Des conditions de détention inhumaines
Devant la commission Viens, le Protecteur du citoyen sonne l’alarme une deuxième fois
Le Protecteur du citoyen a de nouveau sonné l’alarme sur les conditions inhumaines de détention des Inuits qui ont toujours cours dans certains villages du Nunavik. À la suite d’un rapport d’enquête dévastateur publié en 2016, certaines recommandations ont été appliquées, mais d’autres, pourtant très urgentes, ne l’ont pas été, a affirmé devant la commission Viens l’un des enquêteurs, qui revient tout juste d’un séjour de suivi dans le Grand Nord.
La principale recommandation était et demeure la construction d’un centre de détention à Puvirnituq, où les quelques cellules du poste de police ne suffisent plus aux besoins et posent des risques pour la sécurité. Certains détenus devaient même être menottés aux poignées de porte extérieures des cellules, faute d’un nombre suffisant de cellules. Des discussions entre le ministère de la Sécurité publique, l’Administration régionale Kativik et d’autres acteurs concernés devaient permettre de concrétiser le projet.

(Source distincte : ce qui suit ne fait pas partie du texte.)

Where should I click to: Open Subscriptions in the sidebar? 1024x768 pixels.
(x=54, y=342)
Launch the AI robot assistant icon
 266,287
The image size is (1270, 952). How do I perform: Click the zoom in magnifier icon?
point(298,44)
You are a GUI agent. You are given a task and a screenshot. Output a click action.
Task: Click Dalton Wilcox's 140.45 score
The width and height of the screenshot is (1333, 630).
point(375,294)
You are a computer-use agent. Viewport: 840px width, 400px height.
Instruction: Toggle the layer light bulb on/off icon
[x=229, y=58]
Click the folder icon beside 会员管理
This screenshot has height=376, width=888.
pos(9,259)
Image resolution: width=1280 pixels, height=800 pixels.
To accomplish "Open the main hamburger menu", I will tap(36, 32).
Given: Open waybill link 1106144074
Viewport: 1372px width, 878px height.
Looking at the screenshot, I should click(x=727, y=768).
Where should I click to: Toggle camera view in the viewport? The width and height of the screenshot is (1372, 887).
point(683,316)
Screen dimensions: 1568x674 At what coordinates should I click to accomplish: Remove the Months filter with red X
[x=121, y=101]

Robin Aubut-Fréchette, qui a mené l’enquête pour le bureau du Protecteur du citoyen, craint que ce projet ne voie pas le jour rapidement. «On a été informés que ce lieu de détention pourra être construit en 2019 seulement si l’appel d’offres est fait dans les prochains mois, sinon ce sera impossible de faire livrer les matériaux. […] La construction sera alors retardée à 2020», s’est-il inquiété. Interrogé par Le Devoir, le ministère de la Sécurité publique n’a pas été en mesure de dresser l’état de la situation.
Insalubrité et vétusté
En 2015, lors de son premier séjour, M. Aubut-Fréchette avait également constaté «l’état lamentable» des lieux où les détenus sont incarcérés en attente d’une comparution ou lors du passage de la cour itinérante, en particulier à Puvirnituq. Promiscuité forcée, accès limité à l’eau potable, odeurs nauséabondes, literie manquante ou souillée, malpropreté des cellules. Le Protecteur du citoyen de l’époque, qui peut faire office d’ombudsman correctionnel du Québec, avait qualifié les conditions de détention de dignes du « tiers-monde ».
Cette fois, les problèmes d’insalubrité semblent avoir été réglés, sauf pour les matelas «qui étaient tous déchirés». Le problème de l’eau n’a pas non plus été entièrement réglé en raison du manque de réservoir. «Les principaux problèmes ont été réglés, mais la vétusté du poste de Puvirnituq fait en sorte que les gens doivent encore manger par terre», a souligné M. Aubut-Fréchette, rappelant qu’il n’y avait pas de table dans les cellules.
Demeure aussi le problème de confinement des détenus, qui sont dans leurs cellules 24 heures sur 24 faute d’aire commune. C’est contraire à la loi, rappelle M. Aubut-Fréchette. Seul l’établissement de détention de Kuujjuaq possède une cour, mais elle n’est toujours pas utilisée, a-t-il déploré. Et plus de deux ans après la sortie du rapport, l’angle des caméras de surveillance, qui pointe la toilette de chaque cellule, n’a pas non plus été modifié par le Service de police de Puvirnituq.
Améliorations
Des vols nolisés ont toutefois été ajoutés entre l’Abitibi et le Nunavik afin de réduire le nombre de personnes en détention dans les cellules, et les effets personnels des détenus, qui étaient très souvent égarés, sont désormais entreposés correctement.
En 2016-2017, de toutes les plaintes concernant l’administration publique reçues par le Protecteur du citoyen, 4885 (41%) touchent les services correctionnels du Québec, dont à peine 23 proviendraient d’autochtones. La protectrice du citoyen, Marie Rinfret, a reconnu que son bureau n’a pas le portrait juste de la situation des autochtones puisqu’il ne comptabilise pas les données sur les origines afin d’écarter toute apparence de profilage. Elle a aussi admis que très peu d’autochtones avaient recours à son service, ignorant fort probablement son existence.